FDA-approved therapy for the papules and pustules of rosacea includes oral doxycycline 40 mg modified-release (MR), topical azelaic acid, topical metronidazole, topical ivermectin, and most recently, topical minocycline foam. Although isotretinoin is not FDA approved for this indication, it is effective for most aspects of recalcitrant disease and phymas.2,6,32,33,35,36 Further treatment options for the papules and pustules of rosacea include antibiotic doses of doxycycline and minocycline, although antibiotic resistance concerns preclude long-term use.2,6,32,33,35,36 Ocular rosacea may benefit from oral omega-3 fatty acids and responds to topical ivermectin, doxycycline 40 mg MR, and tetracycline-class antibiotics.2,6,32,33,35,36 Since patients often present with heterogeneous phenotypes, combination treatment may be necessary.32,35,36

OTC Skincare Products for Rosacea
Skin barrier function includes physical, chemical, and immunological barriers to the ingress of noxious environmental toxins.37 Additionally, skin pH plays an important role in the barrier function.

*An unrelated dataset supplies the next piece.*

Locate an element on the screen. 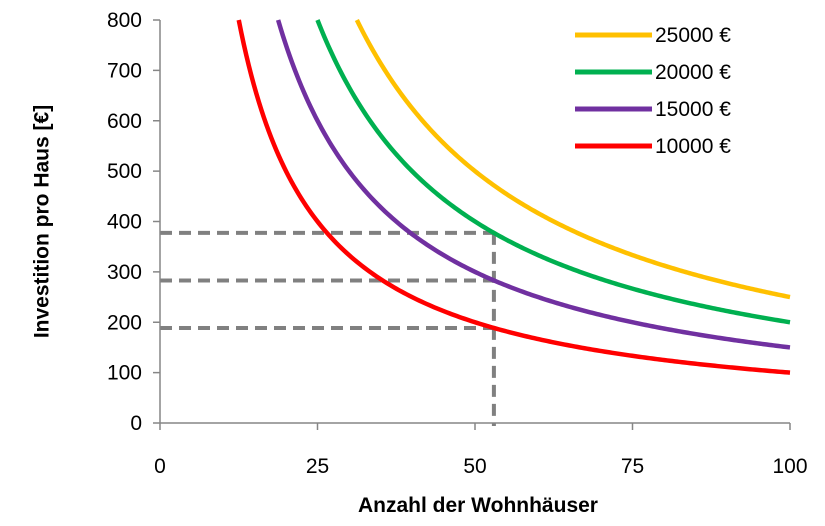 The width and height of the screenshot is (825, 526). legend-label: 15000 € is located at coordinates (693, 110).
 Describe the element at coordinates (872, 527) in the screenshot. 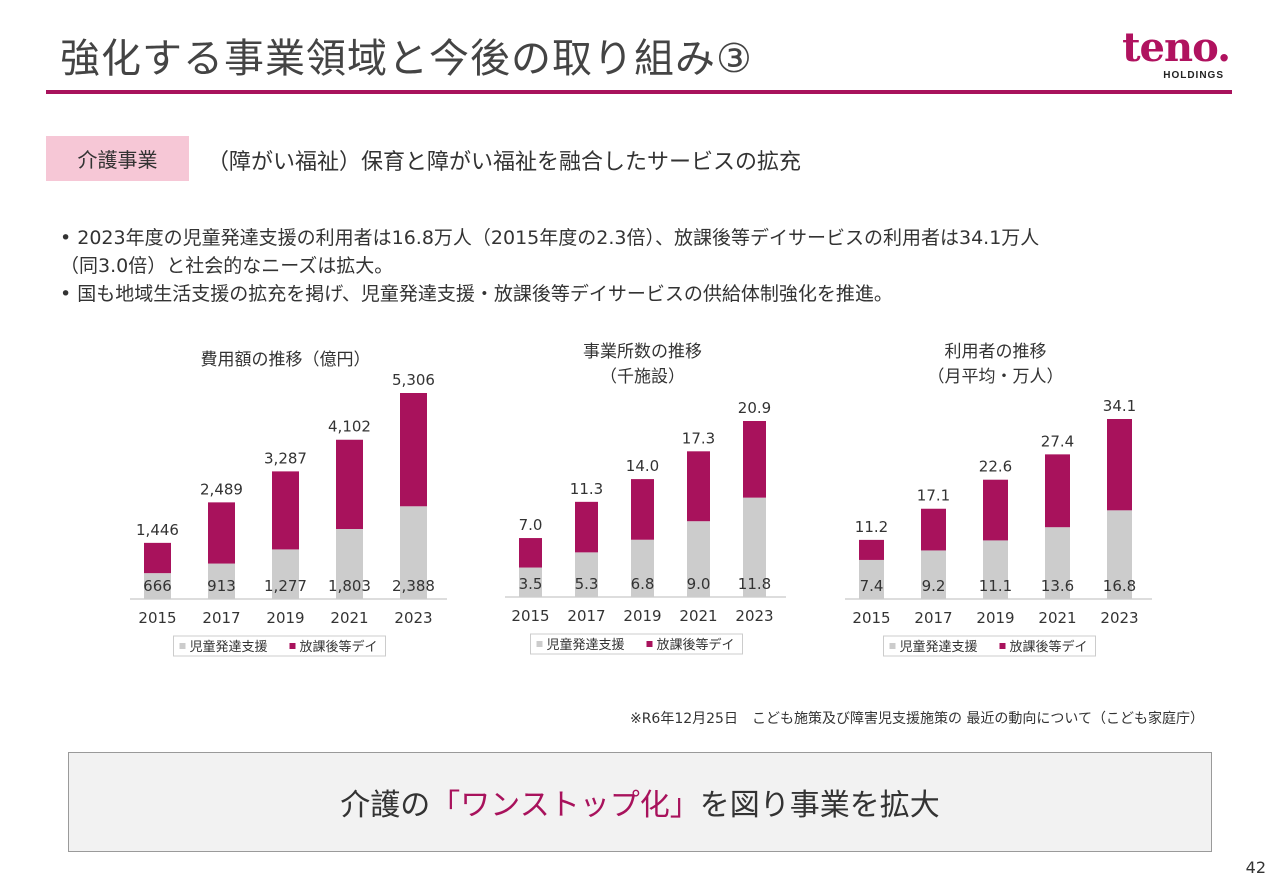

I see `data-label-total: 11.2` at that location.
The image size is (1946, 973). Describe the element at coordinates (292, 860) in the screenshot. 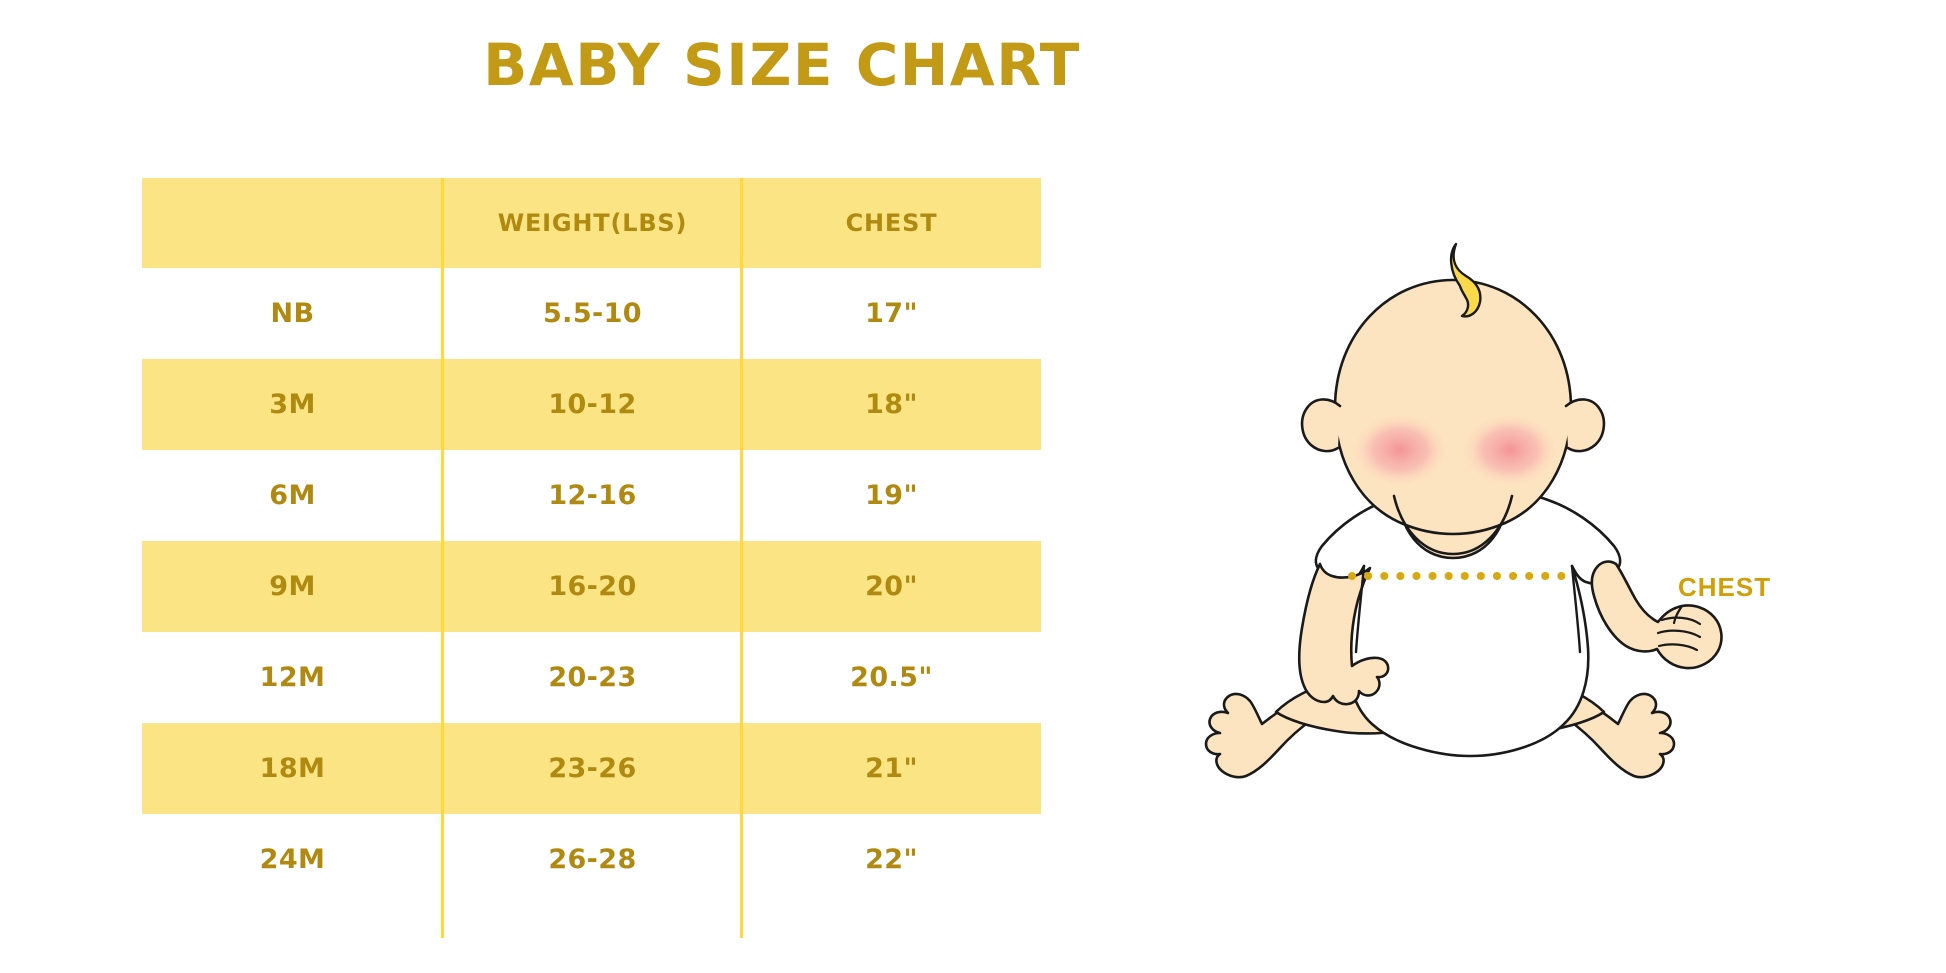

Normal barrier function is dependent on the complex interplay of stratum corneum pH and exogenous and endogenous processes.31,37 Lipid processing and formation of lamellar structures require an acidic skin pH. Further, elevated skin pH may delay barrier recovery and facilitate skin barrier breakdown.31,38,39 This is particularly well documented in AD, but also rosacea.40 Normalizing pH using acidic topical skincare products contributes to skin barrier repair, normalization of the microbiome, and the reduction of inflammation.40

Skincare considerations in rosacea include cleansers, moisturizers and UV protection.32,33 Guidelines recommend skincare with gentle cleansers and moisturizers to relieve/ prevent dry skin, improve irritation symptoms, and restore skin barrier function.2,6,32,33,35,36

The global ROSacea COnsensus (ROSCO) guidelines emphasize the importance of skincare as part of rosacea's treatment and maintenance approach.2 According to the guidelines, skincare should include a gentle cleanser, avoidance of topically applied triggers, use of a moisturizer containing humectants and barrier lipids such as ceramides or hyaluronic acid, and a sunscreen.2,7,31 Camouflage products may be used to reduce the visibility of the disorder. Although avoidance of environmental stimuli (sun, cold, hot), emotional stimuli (stress and anxiety), physiological stimuli (alcohol, caffeine, spicy foods, strenuous exercise) is thought to prevent flares and reduce symptoms, achieving these goals is difficult and often patient adherence may be impractical.33

Skin cleansers
An effective and safe skin cleanser aims to remove pollutants, debris, and harmful bacteria from the skin without disrupting or removing the beneficial lipids, proteins, and normal flora that contribute to the skin barrier's integrity and function.31,37,39,41,42 Physiological stratum corneum pH is acidic (4–6), while the body's internal pH is neutral to slightly alkaline (~7.4).31,40 Imbalance in the skin surface pH can inhibit lipid processing and can lead to dysbiosis, which is recognized as an associated factor in inflammatory dermatoses.31,38,41 Cleansers with an elevated pH can damage the stratum corneum or strip it of essential components, such as lipids, proteins, and natural moisturizing factor (NMF).31,38,41

Considerations for choosing the ideal cleanser for rosacea-prone skin involves inclusion as well as omission of key ingredients.